While visiting an uncle in Nairobi in 2016, he went to a health facility where his blood sugar was tested and found to be high. He was provided with insulin, paid for by his uncle, which he took three times a day. One month later, he returned to Dadaab and came to MSF’s Dagahaley hospital.
“I went to the hospital and my treatment was changed,” he says. “Said [the former supervisor of MSF’s home-based insulin management programme] was good. He trained me a lot to be how I am today. I don’t even feel like I am diabetic. He taught me how to inject, how to understand hyper and hypoglycemia. I always wish him a successful life in future.”
Mohamed injects himself with insulin twice a day and has a follow-up visit at the hospital every three weeks. “The doctor here plans the schedules for us,” he says. “Myself I go for review every 21 days, when they also replenish our supplies. The insulin in the bottle is usually enough for 21 days.”
Mohamed says the portable cooling box is even better than the refrigerator he used before. “When you use a refrigerator, sometimes it gets too cold, so that when you inject it makes you cringe a bit,” he says. “I carry mine even to class and it does not bother anyone.
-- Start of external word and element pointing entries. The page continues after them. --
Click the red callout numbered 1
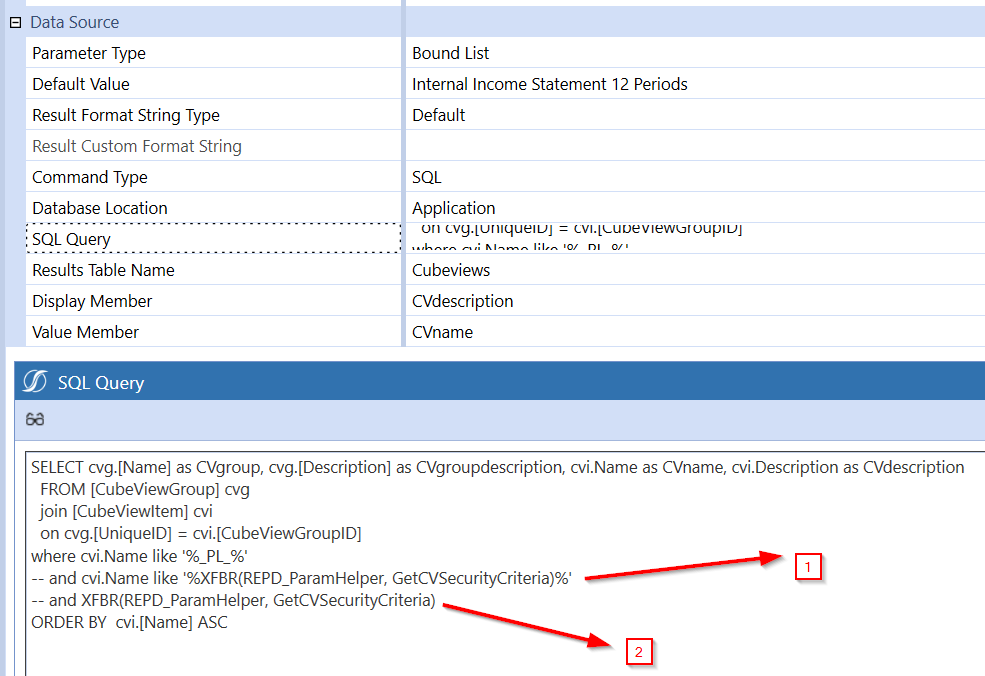The width and height of the screenshot is (985, 676). (807, 567)
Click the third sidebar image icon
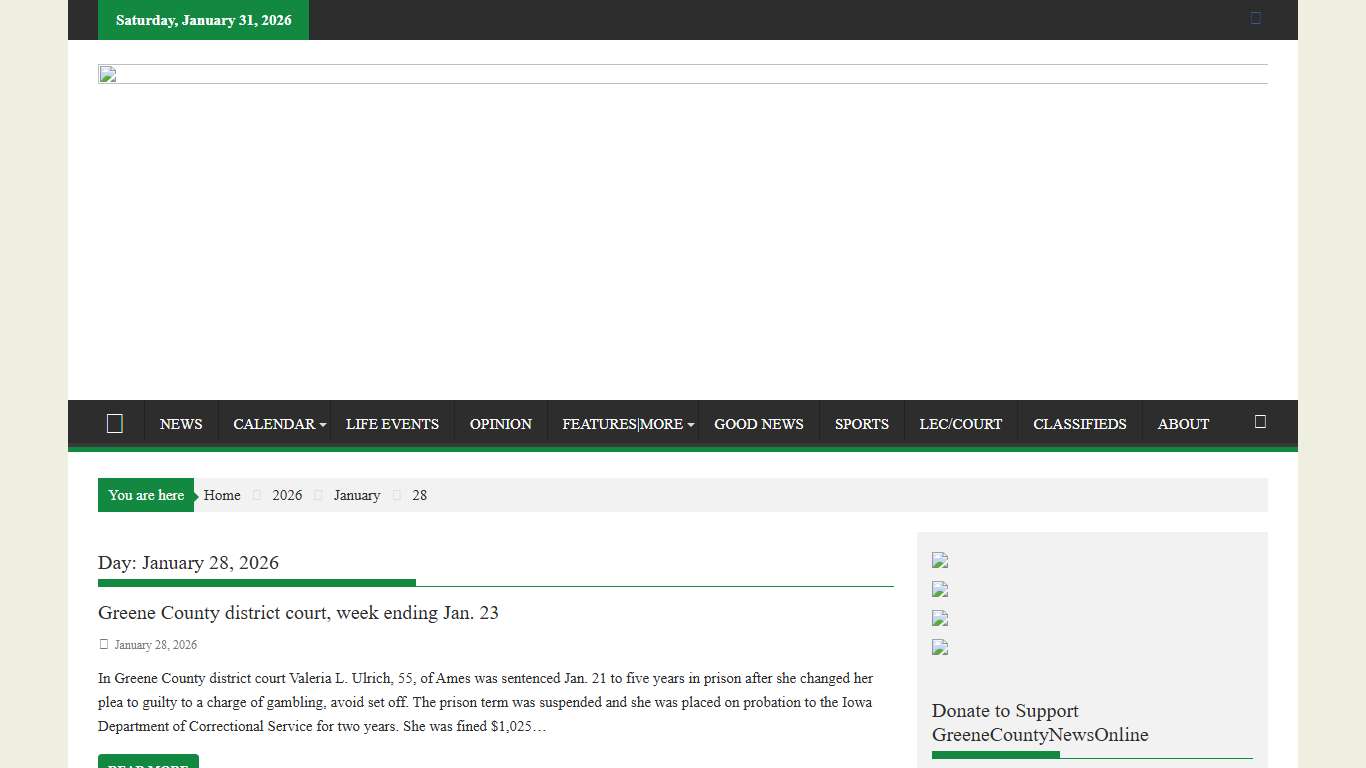Image resolution: width=1366 pixels, height=768 pixels. tap(940, 619)
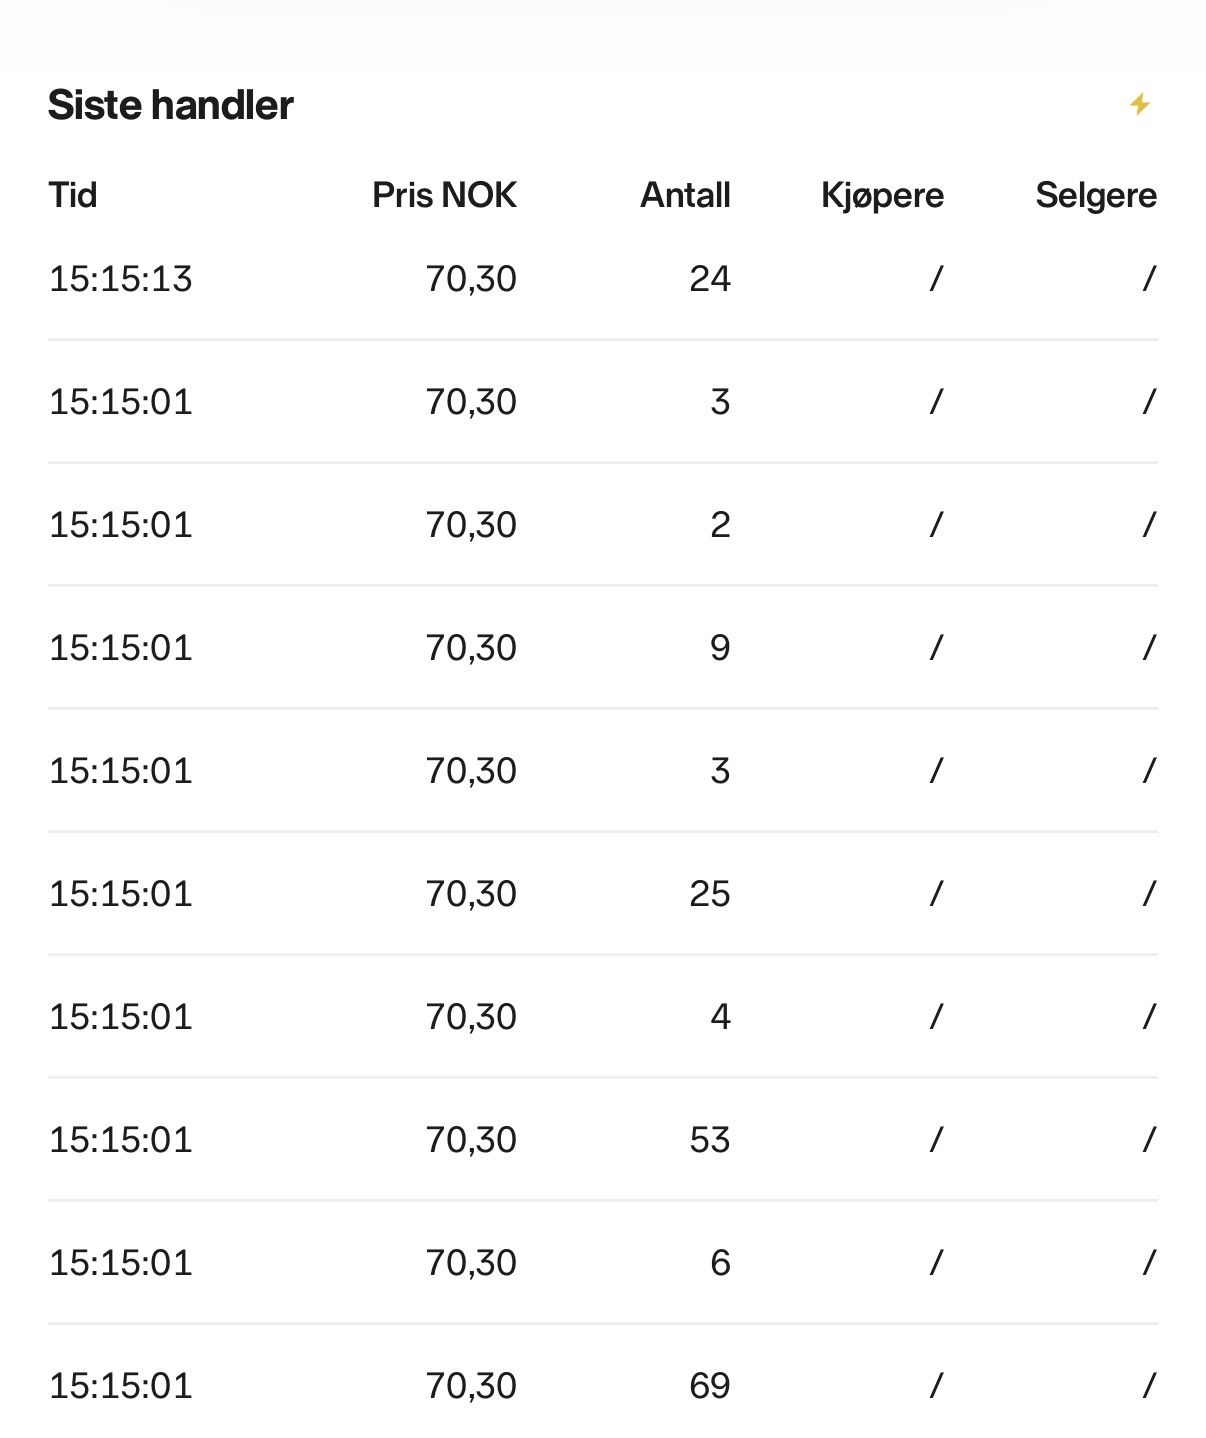This screenshot has width=1206, height=1438.
Task: Click the trade quantity of 53
Action: (x=710, y=1140)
People know that diabetes is not contagious, and if something can’t be transmitted, then people don’t get too concerned.”
The main challenge of the regimen, says Mohamed, is that he can’t eat for at least 30 minutes after taking insulin.
Mohamed has no problems using the glucometer. “Interpreting glucometer results is quite easy,” he says. “It works very fast and makes a beep when it’s ready. I know what range is supposed to be high or low.” Occasionally he experiences hypoglycaemia, or low blood sugar, but he has developed strategies to deal with it. “The last time I experienced it was during Ramadan, when we usually fast,” he says. “It also happens when I travel or when I walk for too long. The best way is to carry sweets in the pocket, but only eat them when you feel hypoglycaemia kicking in.”
Being a refugee presents many challenges, says Mohamed, but life in Dadaab has improved in some ways since he was a child. “When you’re a refugee, you can’t get everything you need,” he says. “When I was a child, life was difficult, but the camp has really developed over time, even the market. Travel is also difficult as movement is restricted. I find it quite difficult when I have to go to the university for my classes.”
MSF works in over 70 countries worldwide and in most of these settings, insulin is often not available in public health facilities or private pharmacies. MSF has been engaged in providing treatment for diabetes care in multiple projects across number of countries (including Jordan, Lebanon, Iraq, Syria, South Sudan, Democratic Republic of Congo, Tanzania, Kenya, Zimbabwe, and Bangladesh) to people living in resource limited and humanitarian settings.